What this task involves
Pick out each line in the rows below that contains the string "height", and copy those lines.

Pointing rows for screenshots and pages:
========

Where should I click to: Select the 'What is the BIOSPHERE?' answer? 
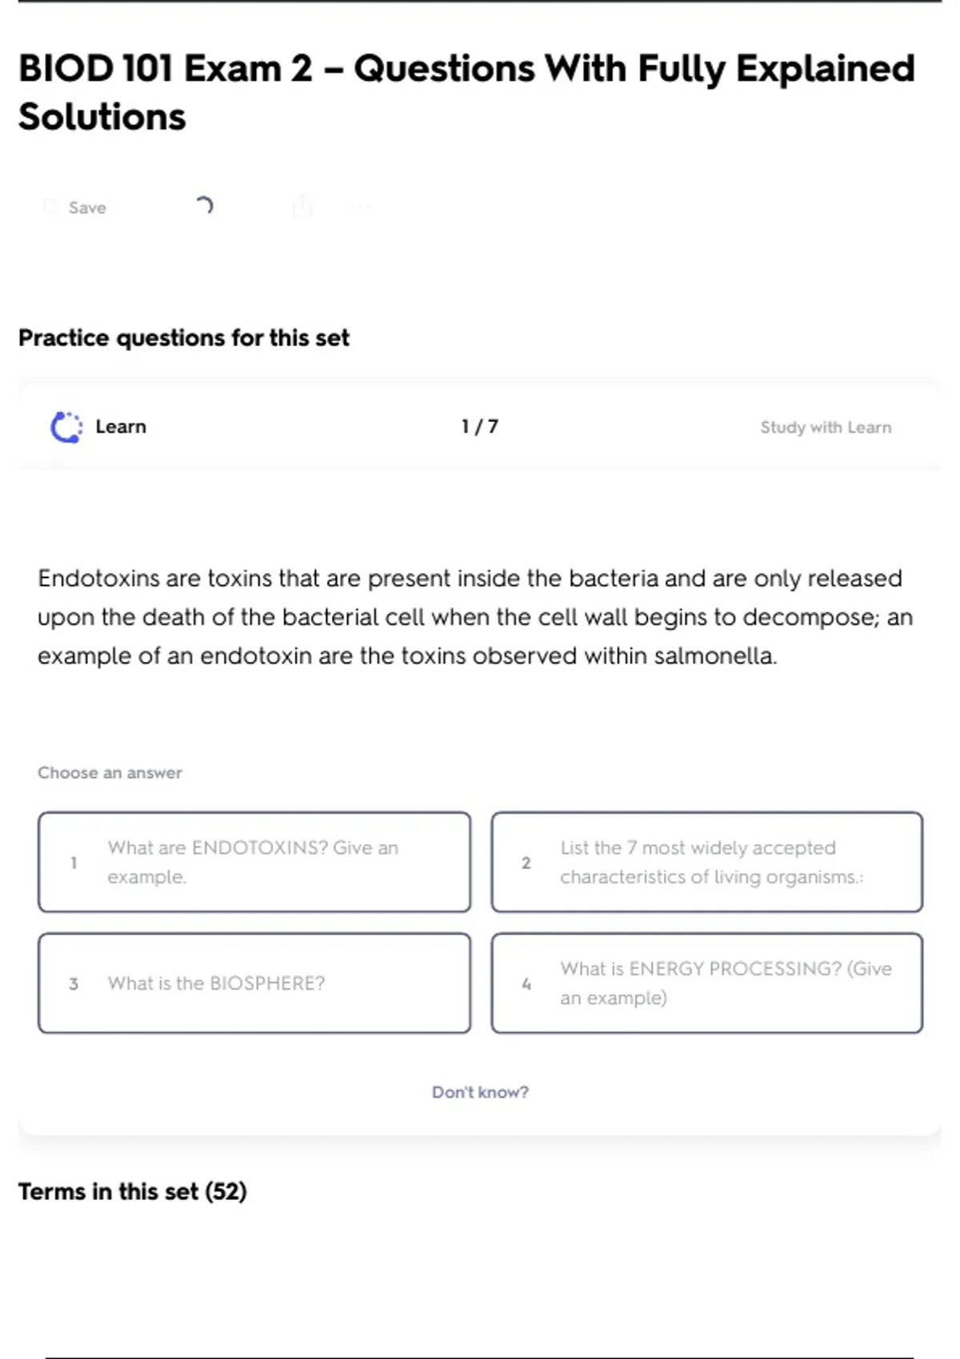254,983
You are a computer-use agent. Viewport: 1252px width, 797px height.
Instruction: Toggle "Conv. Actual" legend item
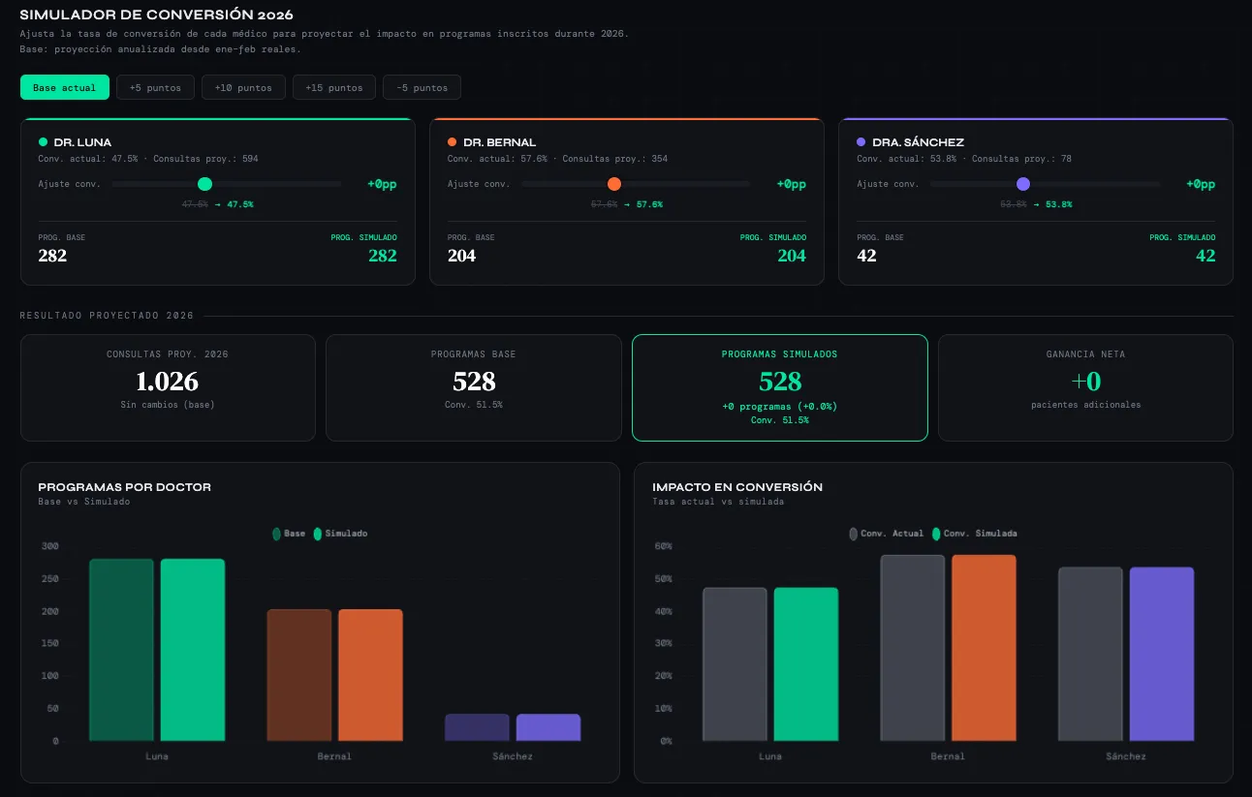(x=886, y=534)
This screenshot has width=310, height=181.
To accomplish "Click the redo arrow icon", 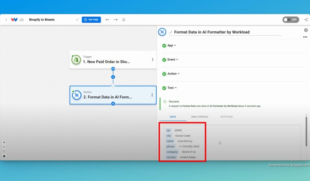I will click(116, 20).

========

Task answer
You are a computer-use agent. Viewport: 1252px width, 797px height.
This screenshot has width=310, height=181.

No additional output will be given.